* [Task instructions]
Where the word "will" occurs in a line of the data, return the whole line.

Collected data:
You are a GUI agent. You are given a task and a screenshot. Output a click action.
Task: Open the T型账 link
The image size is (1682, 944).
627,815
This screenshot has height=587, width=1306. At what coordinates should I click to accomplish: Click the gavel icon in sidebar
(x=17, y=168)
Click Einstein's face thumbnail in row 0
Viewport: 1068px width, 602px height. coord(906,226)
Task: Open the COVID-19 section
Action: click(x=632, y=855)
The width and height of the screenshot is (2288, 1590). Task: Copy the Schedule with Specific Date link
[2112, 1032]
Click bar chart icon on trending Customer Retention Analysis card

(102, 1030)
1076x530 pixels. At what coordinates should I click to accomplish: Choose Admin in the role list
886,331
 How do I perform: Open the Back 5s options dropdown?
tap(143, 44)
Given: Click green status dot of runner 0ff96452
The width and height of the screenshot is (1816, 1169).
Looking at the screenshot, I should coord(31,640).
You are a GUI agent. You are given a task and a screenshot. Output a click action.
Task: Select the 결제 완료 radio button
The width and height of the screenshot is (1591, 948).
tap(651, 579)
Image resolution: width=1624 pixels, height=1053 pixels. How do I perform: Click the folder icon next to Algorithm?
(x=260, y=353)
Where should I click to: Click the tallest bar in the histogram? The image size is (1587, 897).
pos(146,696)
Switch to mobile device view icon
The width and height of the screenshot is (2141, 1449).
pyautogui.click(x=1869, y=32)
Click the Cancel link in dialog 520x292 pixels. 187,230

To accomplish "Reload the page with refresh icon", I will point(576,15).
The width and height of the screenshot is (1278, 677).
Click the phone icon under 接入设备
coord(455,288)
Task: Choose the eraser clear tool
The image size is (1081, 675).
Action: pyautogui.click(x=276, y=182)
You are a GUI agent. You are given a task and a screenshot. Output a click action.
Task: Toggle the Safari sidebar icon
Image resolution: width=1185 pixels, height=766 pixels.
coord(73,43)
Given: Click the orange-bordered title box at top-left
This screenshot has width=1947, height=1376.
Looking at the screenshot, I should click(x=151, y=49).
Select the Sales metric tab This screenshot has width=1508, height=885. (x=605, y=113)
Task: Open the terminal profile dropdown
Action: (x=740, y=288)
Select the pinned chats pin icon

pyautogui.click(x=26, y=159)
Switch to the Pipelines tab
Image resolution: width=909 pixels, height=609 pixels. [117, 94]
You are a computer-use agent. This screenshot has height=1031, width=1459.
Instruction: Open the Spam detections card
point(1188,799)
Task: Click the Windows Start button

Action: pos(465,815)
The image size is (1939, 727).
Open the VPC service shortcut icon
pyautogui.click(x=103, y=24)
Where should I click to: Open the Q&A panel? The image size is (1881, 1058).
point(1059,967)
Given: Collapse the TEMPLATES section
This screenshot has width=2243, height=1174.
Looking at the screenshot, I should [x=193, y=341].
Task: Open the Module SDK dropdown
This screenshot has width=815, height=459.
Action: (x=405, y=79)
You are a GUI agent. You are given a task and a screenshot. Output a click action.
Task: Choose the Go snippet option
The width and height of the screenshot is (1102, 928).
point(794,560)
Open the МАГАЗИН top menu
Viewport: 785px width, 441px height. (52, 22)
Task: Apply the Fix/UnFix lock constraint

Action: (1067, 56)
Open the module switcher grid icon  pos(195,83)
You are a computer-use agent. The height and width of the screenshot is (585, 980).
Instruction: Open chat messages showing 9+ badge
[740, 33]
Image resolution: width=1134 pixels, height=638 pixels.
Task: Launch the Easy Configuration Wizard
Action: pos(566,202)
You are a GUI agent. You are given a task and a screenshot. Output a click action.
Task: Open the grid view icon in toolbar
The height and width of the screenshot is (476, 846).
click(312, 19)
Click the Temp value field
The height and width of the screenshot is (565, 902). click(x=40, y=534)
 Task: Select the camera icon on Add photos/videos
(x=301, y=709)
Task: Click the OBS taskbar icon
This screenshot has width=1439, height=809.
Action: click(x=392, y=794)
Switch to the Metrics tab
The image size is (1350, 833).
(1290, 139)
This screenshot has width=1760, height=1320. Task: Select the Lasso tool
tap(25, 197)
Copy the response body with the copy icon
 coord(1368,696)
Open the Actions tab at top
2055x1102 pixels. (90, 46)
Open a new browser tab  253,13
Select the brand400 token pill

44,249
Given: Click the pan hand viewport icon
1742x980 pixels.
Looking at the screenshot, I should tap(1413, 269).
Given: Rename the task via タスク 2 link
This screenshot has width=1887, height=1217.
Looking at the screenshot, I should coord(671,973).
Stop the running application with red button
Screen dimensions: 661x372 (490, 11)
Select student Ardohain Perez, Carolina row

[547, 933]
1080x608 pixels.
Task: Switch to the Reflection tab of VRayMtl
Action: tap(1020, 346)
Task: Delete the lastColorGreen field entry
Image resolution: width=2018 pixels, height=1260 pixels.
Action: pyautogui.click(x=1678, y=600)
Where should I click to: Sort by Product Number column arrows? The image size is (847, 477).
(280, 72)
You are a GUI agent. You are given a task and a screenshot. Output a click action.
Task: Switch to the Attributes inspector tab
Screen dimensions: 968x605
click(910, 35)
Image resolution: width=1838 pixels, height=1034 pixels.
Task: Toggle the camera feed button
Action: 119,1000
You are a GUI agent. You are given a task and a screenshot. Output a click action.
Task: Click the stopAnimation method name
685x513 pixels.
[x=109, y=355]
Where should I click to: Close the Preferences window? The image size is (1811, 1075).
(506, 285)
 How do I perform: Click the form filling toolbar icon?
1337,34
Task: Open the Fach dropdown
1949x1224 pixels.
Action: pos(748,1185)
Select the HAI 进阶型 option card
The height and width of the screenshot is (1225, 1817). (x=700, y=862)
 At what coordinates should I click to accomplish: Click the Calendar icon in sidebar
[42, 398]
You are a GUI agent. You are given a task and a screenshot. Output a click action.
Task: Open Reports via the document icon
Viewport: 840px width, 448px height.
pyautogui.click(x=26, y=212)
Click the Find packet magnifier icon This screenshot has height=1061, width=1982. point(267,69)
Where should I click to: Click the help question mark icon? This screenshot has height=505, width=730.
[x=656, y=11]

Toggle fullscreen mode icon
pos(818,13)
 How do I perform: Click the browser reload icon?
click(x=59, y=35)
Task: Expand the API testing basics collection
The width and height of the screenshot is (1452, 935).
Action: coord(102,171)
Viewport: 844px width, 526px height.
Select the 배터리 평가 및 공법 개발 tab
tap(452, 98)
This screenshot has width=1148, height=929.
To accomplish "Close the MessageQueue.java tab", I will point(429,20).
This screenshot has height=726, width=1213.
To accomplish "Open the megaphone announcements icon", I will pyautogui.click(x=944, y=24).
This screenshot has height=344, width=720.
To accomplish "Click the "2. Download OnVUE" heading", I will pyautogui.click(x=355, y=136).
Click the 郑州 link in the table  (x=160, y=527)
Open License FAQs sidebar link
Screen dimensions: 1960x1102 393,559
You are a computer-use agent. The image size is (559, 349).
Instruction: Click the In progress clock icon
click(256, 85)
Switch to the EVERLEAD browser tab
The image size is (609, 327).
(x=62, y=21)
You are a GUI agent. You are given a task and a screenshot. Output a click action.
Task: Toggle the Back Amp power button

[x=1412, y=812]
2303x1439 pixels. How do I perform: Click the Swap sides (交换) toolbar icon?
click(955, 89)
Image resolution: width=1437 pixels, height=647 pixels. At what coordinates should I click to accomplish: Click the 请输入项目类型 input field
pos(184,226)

* [Task result]
To accomplish "Reload the page with refresh icon", I will point(576,15).
To accomplish "Close the MessageQueue.java tab", I will point(429,20).
To accomplish "Open the megaphone announcements icon", I will pyautogui.click(x=944, y=24).
To accomplish "Click the "2. Download OnVUE" heading", I will pyautogui.click(x=355, y=136).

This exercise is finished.